可谁知话音未落,便听屋内传来一声沙哑而苍老的嗓音:“是、是尤弟来了么?”

颜元今唇角一勾,未等辛绍磊阻拦,已然抬手推门进了去。

*

屋内,摆放着一炉安神熏香,其后,是一张年岁久远的松木床。床上那人被辛绍磊搀着坐起,头发花白,面容苍老,时不时轻咳一声。

“这位,你可认得?”

陈旧的名录册翻开至记载‘月阿柳’一页,递到他面前,老人颤颤巍巍看了半晌,忽道:“这是……是我那位姑奶奶?”
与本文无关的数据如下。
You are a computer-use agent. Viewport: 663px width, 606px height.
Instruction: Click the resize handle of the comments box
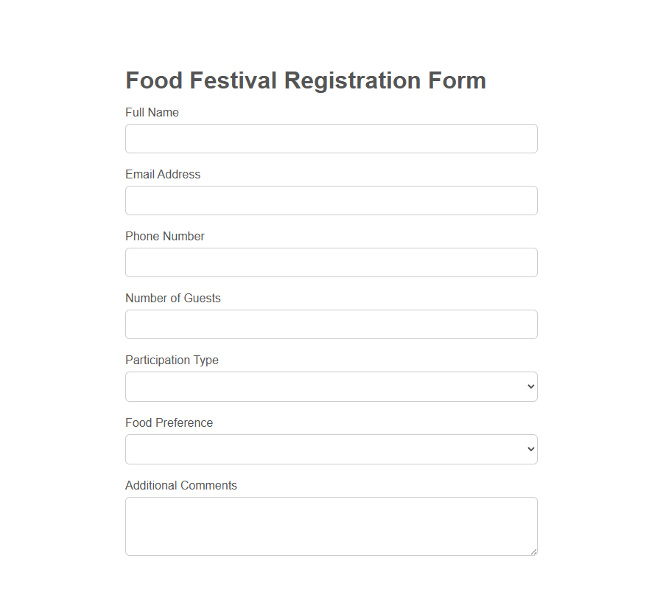click(x=533, y=550)
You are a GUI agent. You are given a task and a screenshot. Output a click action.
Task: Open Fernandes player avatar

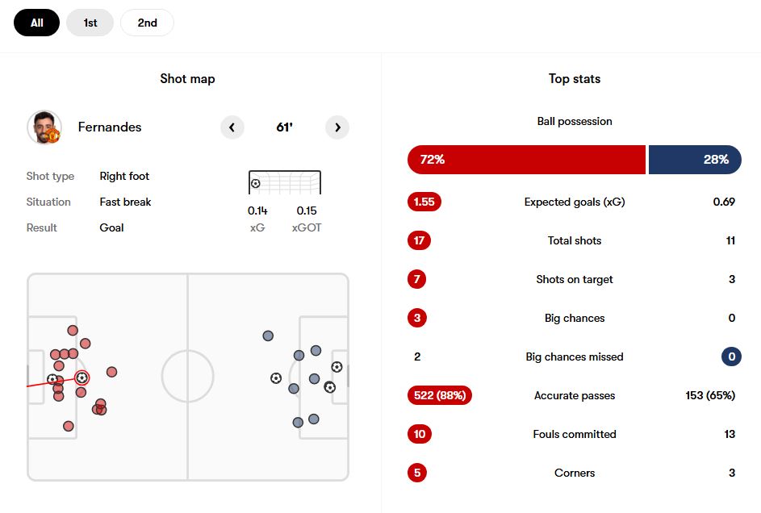44,127
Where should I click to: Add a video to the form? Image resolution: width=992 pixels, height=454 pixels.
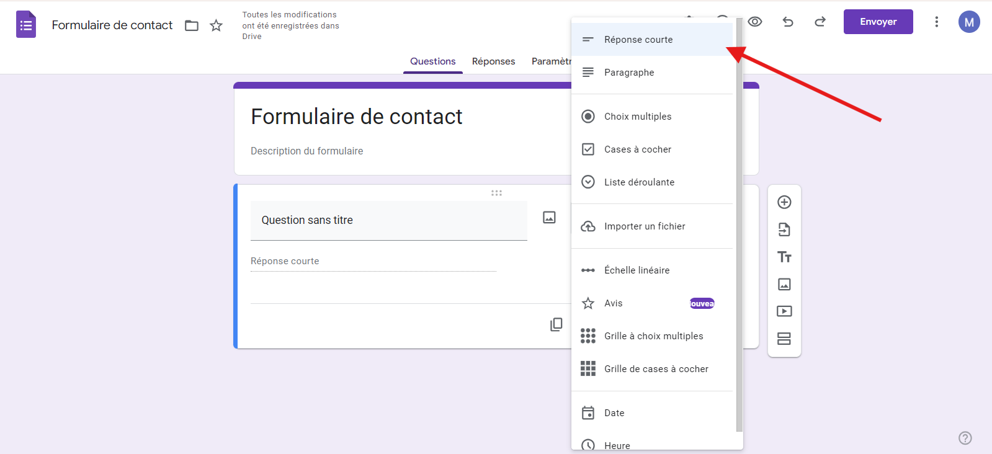coord(784,311)
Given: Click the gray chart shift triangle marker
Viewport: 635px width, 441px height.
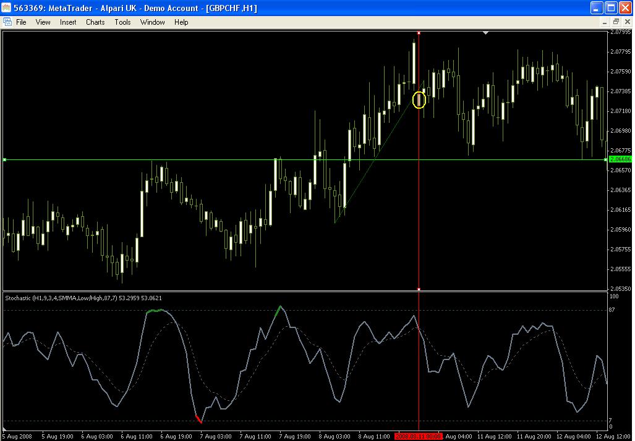Looking at the screenshot, I should [x=485, y=32].
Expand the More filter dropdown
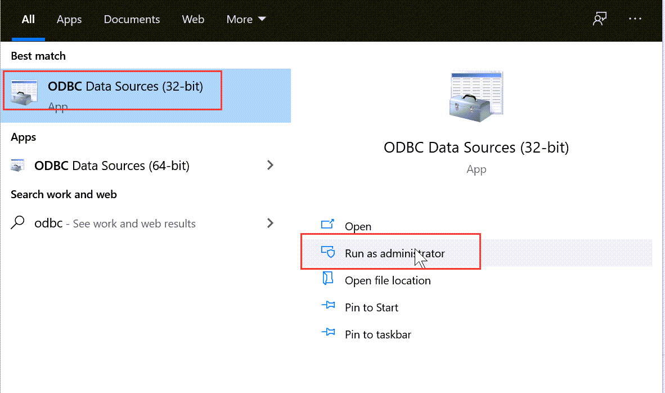The height and width of the screenshot is (393, 665). coord(246,19)
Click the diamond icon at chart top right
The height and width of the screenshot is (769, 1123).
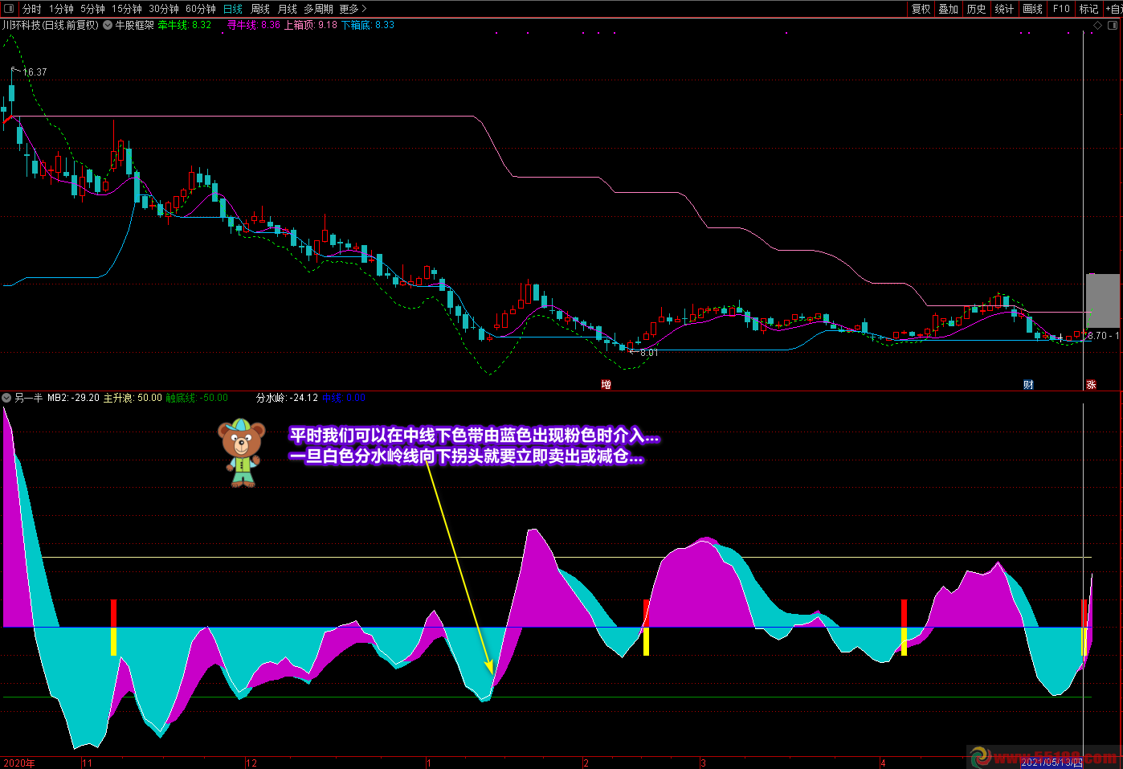point(1098,26)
“正是。”尤老忙追问道:“端远兄,你是听谁提起过她?”

辛端远未应,只缓缓道:“我、我这姑奶奶……是死在外边了。”

颜元今来了兴致,眯起眼道:“可知她是如何死的?又或者,是被谁害死的?”

老人稍稍一怔,并未作答,只似想起什么,右手不自禁地抚摸上籍册边缘。

辛绍磊在旁一脸讶然,他出生时祖父便已过世多年,月氏除族内生死总册外,单家并无族谱,死者已矣,自他这一代起,父亲从未多言旧事,以至于他对上几辈并不熟悉,如今第一次瞧见名册上那位‘曾姑奶奶’的画像,倒也倍感新奇。

可籍册上分明写了这月阿柳死因不明,为何还要专程跑来问他父亲?

那边厢,辛端远沉默了半晌,终于将头移开,忽而道:“我什么也不知道,几位请回罢。”